SYDNEY, Jan 5 (AP): Stuart MacGill was employed by England as a net bowler four years ago and Tuesday he finally made them pay for his art.
The 27-year-old overcame a controversial past littered with bans for bad-boy behaviour to become the highest wicket taker of Australia's sixth successive Ashes series.
England's hopes of reaching a record fourth-innings score of 287 to level the series turned to dust on the SCG pitch as MacGill claimed seven wickets in the second innings and 12-107 for the match. He ended the series with 27, having played just four of the five Tests.
With England's nemesis Shane Warne missing all but the final game, England might have expected some relief from wrist spin, which they are neither used to nor particularly skilled at playing.

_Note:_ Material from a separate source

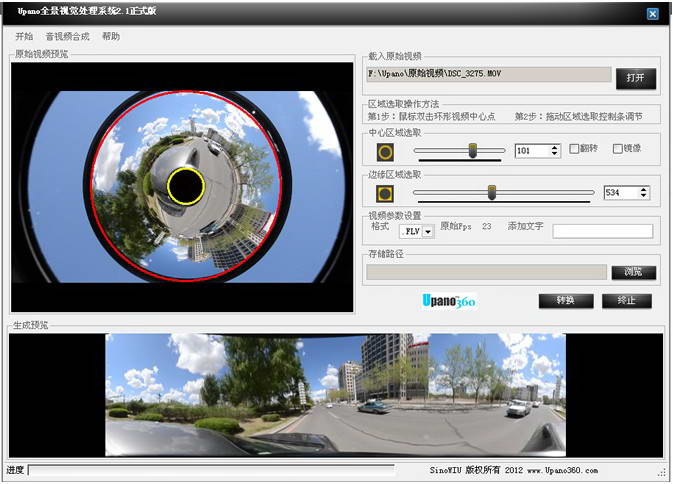Close the Upano window

652,14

Warne criticised the team during the fifth Test when he said it obvious his psychological edge remained over the tourists, who paid former Australian leg-spinner Peter Philpott to prepare them for the tour.
MacGill was another who had tried to help them out four years ago.
"The whole time they were in Western Australia, two or three weeks, I was employed as net bowler and used to hang out in the rooms with them," said MacGill. "I worked with each of them individually - fortunately they didn't remember any of it."
There was a large smack of good fortune in the way MacGill got the part-time job, and the lucky touch has remained with him through a short eight-Test career.
"I'd bowled to the English touring team the tour before in the '90-91 series, and then I bumped into Alec Stewart in a bar on the next series and he mentioned they were looking for bowlers," MacGill said.
MacGill, looking for more cricket work, took his skills to England for controversial stints in local leagues.
He was handed a life ban from Lancashire's Northern League in 1994, "for uncouth and ungentlemanly behaviour," after sledging opponents and swearing at umpires during his time with the St. Annes club.
The ban was partially lifted, allowing him to play elsewhere and he went to Tiverton in the Devon League in 1997. He was banned for three games at the end of the season after more on-field problems.
His hopes of playing county cricket for Somerset were damaged by his reputation, but he is keen to play more cricket in England.
He also seems to have curbed his temper on the field, although there are times when he is seething.
"When I'm bowling I just try and do my job and I feel taking wickets is my job, so I just get down to work," MacGill said of his approach.
But there is still something mischievous in England's latest destroyer, just like there is in Warne.
"I've played against England, which is something you joke about in the backyard, I've won the Ashes, which is overwhelming, and going on from there to not only take five wickets against England but to do it twice...," said MacGill. "I'd be uncontrollable if I got seven wickets in a Sydney grade game. God only knows what's going to happen this evening."